8 Myths About Coaching

Hiring a coach can be a powerful way for someone to reach the next level of success. 

But, based on some myths, you may be reluctant to seek a coach. Assumptions shouldn’t hold you back from making one of the best decisions in your life. 

This post discusses eight common myths people have about coaching. Distinguishing fact from fiction will tell you everything you need to know before taking the plunge.

1. Coaching Is Only for People With Problems

This is a common misconception. In truth, coaching can help the good get even better. It’s the next step for motivated individuals to achieve more. 

Top CEOs, like Steve Jobs, Eric Schmidt, and Bill Gates had their own coaches. High-performing executives know that a coach can provide a different perspective. This is based on the coach’s experience of working with other clients in similar situations. It’s a valuable addition and a powerful reason to seek great coaches to up your game.

2. Coaching Is the Same As Mentoring

The difference between the two is professionalism. A mentor offers the value of their own experience but is not trained at helping you change. Although, in some cases, they may have some basic training in dealing with mentees.

A coach is trained in the skills of coaching, which are based on psychology and facilitation. Coaches draw on the experience of having seen other clients in similar situations. That’s why coaching is effective even if the coach doesn’t have direct experience themselves.

The most critical difference can be summed up as: Mentors are found by chance, and coaches are available right now. People can go years waiting to find a mentor, meanwhile there are directories of coaches that you could hire today. Why wait? 

3. Coaching Is Only for Senior Managers and Leaders

Executives at all levels of an organization can benefit from coaching.

Whether you’re a new professional or have years of experience, if you have the zeal to make it big, coaching is a logical step for you.
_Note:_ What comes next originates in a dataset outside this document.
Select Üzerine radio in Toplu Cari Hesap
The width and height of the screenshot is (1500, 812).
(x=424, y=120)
4. Coaching Is Very Expensive

There’s a general pricing ladder for executive coaches that’s parallel to how lawyers price. Executive coaches can charge decent rates because the business ROI is high. As this post by Coach.me states: 

You should expect a brand new coach to be charging $150–300. A mid-experience coach can charge $300–600, and a senior coach around $800 per session. 

Specialized corporate coaches at the absolute peak of their profession charge more: $1200 and up. They only work with people who can easily afford this amount.
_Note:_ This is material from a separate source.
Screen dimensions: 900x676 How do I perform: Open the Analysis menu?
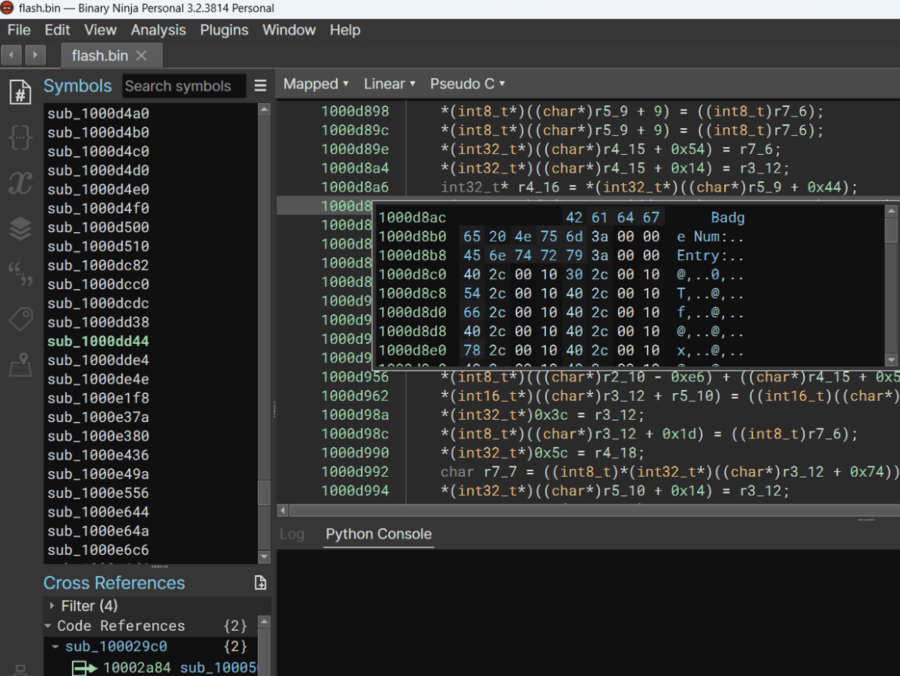(x=158, y=30)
Many coaches will adjust their rates to fit a client’s budget. You should feel free to ask. 

5. If You Hire A Coach, You Don’t Need to Work Hard

Coaches don’t “teach.” Instead, they actively listen to you and understand your goals. Then, they set up a framework for you to follow and hold you accountable. They encourage you from the sidelines, acting as an independent influence. They provide an objective third-party perspective to your issues. This helps ease decision fatigue by reducing the number of decisions you make daily.

As Forbes puts it, “Coaches can also provide helpful feedback loops; they can check your blind spots and point out things you don’t know; they can provide accountability as well as confidence or peace of mind when you otherwise would second-guess your choices or instincts.”

Hiring a coach doesn’t mean they’ll do the work for you. You’ll still have to do the work yourself, but they’ll make the journey easier. This might not sound like much, but it can have a massive impact on your life.

6. If You Have a Therapist, You Don’t Need to Hire a Coach

Coaching is not the same as therapy. 

Therapists focus on what happened in the past and work with the unconscious mind. Coaches help clients establish a goal with the conscious mind and focus on what can happen in the future. 

7. A Coach Needs to Have a Similar Background to Help

The skills of coaching are based on psychology and facilitation. Coaches draw on the experience of seeing other clients in similar situations. They help you transform even if they themselves haven’t faced something similar.

The most helpful coach is one who actively listens to you. They give you a different perspective on your choices, interpretations, and judgments.

8. It Takes a Long Time to See Results From Coaching

The time it takes to see results depends on the coach’s experience. An experienced coach might be able to get to the heart of issues faster, saving you a lot of time. 

Coaches teach you how to think for yourself. With time, you’ll stop asking them to tell you what to do and learn to figure things out. The result can take time, but even a single session can be life-altering.

Final Words

Coaching is seen as necessary in some professions. For example, athletes often work with coaches to optimize their performance. In the same sense, a coach can help you excel in your personal and professional life as well. 

Coaches are not the same as mentors or therapists. They don’t cost you a year’s worth of salary. They ask important questions that will guide and help you become better. They won’t complete your tasks for you. At the end of the day, you’ll still have to do the work on your own. 

Sure, a coach isn’t essential to succeed. However, if you hire a good coach, you can climb up the ladder faster than you’d have on your own.